» **Short exercise**:
Copy the records from the line containing "is (794, 447)." through the line containing "(448, 286).", substituting "position" for "location" and leaving all other text unchanged.

----------------

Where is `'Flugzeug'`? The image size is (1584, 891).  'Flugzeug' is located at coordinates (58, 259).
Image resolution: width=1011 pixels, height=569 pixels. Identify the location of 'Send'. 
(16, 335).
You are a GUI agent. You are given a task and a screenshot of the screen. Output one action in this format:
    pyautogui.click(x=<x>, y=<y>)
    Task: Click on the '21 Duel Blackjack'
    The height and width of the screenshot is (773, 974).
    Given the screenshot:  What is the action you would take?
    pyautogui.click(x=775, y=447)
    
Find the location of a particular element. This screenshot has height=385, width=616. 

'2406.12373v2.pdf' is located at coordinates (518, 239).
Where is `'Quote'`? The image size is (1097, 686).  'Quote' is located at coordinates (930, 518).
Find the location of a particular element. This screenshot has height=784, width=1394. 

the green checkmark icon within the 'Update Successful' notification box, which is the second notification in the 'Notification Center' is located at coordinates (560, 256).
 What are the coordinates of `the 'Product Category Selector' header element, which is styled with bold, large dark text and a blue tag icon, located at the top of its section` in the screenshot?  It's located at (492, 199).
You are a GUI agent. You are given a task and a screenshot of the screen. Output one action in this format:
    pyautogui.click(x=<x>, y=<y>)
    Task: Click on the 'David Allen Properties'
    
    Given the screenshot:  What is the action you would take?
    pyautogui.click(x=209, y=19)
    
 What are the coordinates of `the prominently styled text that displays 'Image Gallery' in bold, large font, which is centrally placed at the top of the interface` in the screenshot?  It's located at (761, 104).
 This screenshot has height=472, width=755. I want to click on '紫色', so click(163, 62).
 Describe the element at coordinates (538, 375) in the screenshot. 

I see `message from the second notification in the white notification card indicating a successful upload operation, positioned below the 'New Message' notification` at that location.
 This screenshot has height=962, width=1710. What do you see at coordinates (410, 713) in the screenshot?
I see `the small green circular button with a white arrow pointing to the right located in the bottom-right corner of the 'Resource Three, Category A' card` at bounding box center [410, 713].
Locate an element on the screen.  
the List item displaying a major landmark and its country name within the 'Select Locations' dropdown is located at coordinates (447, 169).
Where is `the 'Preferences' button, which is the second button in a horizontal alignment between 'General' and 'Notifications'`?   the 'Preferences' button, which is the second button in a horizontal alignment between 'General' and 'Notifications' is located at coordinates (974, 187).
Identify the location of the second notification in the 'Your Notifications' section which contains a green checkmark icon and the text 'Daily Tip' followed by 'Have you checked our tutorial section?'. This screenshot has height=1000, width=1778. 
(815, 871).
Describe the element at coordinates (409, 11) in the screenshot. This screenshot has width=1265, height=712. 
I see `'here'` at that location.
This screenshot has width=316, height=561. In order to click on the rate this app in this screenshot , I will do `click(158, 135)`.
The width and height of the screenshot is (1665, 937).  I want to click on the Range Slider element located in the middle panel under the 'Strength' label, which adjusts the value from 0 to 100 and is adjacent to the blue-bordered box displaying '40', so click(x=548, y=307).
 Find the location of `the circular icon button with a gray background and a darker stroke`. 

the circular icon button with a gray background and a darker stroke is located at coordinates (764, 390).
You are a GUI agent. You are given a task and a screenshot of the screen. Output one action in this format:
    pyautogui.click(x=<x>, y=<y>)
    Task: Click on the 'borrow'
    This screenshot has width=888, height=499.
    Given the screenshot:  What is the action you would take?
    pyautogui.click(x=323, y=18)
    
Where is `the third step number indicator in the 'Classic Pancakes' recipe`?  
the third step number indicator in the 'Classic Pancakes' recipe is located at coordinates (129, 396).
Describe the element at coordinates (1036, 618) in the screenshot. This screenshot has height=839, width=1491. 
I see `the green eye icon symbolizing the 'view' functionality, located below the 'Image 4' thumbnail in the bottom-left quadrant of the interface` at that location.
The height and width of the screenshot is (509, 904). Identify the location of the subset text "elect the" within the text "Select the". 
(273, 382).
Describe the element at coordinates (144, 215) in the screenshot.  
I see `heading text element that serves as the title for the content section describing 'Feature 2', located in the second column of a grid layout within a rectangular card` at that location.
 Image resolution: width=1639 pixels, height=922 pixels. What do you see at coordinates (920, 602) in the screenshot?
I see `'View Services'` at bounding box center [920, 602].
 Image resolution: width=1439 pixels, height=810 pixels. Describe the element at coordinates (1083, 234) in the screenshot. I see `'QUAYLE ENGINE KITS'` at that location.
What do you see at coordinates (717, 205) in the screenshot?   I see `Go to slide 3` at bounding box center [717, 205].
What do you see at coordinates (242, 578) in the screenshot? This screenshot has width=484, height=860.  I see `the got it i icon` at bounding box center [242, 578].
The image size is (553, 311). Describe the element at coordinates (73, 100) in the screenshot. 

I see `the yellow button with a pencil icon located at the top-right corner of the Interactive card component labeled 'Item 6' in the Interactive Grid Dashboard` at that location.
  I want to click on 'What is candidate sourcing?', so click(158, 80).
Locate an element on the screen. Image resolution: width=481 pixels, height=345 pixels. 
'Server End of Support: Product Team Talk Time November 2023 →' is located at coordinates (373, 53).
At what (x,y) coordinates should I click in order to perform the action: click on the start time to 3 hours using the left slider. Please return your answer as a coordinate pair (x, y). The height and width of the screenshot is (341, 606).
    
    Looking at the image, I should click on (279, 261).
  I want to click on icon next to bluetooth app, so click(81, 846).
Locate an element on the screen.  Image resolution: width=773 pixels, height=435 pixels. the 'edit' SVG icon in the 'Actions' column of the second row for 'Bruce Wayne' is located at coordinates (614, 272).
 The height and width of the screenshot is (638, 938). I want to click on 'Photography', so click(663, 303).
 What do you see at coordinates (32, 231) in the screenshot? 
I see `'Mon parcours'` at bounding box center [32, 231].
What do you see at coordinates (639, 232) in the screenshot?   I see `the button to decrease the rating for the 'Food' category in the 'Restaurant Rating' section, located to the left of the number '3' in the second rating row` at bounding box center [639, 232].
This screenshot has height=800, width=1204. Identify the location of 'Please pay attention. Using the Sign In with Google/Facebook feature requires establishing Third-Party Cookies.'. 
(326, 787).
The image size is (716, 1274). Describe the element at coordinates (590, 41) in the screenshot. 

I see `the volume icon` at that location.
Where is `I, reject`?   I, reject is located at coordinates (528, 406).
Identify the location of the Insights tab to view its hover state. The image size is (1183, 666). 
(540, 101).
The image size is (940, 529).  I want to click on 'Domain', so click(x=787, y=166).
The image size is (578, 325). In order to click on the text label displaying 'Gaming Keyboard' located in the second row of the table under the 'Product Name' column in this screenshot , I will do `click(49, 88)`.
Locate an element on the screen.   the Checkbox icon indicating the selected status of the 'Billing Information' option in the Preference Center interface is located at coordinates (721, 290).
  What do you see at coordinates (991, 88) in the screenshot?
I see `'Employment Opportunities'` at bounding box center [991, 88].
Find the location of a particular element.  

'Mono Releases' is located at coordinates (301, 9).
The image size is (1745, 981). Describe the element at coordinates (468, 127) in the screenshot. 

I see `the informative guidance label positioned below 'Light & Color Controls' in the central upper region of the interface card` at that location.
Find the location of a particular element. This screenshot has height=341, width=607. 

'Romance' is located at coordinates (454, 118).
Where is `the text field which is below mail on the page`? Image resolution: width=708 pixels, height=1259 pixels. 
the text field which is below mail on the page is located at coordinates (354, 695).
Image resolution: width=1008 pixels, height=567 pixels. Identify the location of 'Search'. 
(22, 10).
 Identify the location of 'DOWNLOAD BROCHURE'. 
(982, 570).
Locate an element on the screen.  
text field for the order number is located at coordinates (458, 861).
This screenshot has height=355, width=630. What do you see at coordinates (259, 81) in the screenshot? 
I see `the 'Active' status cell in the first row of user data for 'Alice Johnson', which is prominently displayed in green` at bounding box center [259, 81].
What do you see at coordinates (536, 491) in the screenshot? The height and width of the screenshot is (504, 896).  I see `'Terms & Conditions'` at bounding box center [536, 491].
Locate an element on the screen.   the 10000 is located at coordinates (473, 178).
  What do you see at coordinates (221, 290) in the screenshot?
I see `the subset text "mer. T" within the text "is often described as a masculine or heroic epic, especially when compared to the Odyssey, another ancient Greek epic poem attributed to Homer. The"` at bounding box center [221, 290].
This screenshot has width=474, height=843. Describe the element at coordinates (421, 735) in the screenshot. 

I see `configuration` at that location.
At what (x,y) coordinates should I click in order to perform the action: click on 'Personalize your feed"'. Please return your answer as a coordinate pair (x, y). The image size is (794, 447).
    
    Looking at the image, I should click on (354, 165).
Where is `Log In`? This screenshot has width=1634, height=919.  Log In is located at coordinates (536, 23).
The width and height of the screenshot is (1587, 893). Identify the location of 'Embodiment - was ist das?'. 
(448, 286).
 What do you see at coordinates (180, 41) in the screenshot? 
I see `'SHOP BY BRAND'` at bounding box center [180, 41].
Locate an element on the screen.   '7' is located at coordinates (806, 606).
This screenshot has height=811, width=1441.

----------------

» **Solution to this exercise**:
At what (x,y) coordinates should I click in order to perform the action: click on 'Personalize your feed"'. Please return your answer as a coordinate pair (x, y). The image size is (794, 447).
    
    Looking at the image, I should click on (354, 165).
Where is `Log In`? This screenshot has width=1634, height=919.  Log In is located at coordinates (536, 23).
The width and height of the screenshot is (1587, 893). Identify the position of 'Embodiment - was ist das?'. 
(448, 286).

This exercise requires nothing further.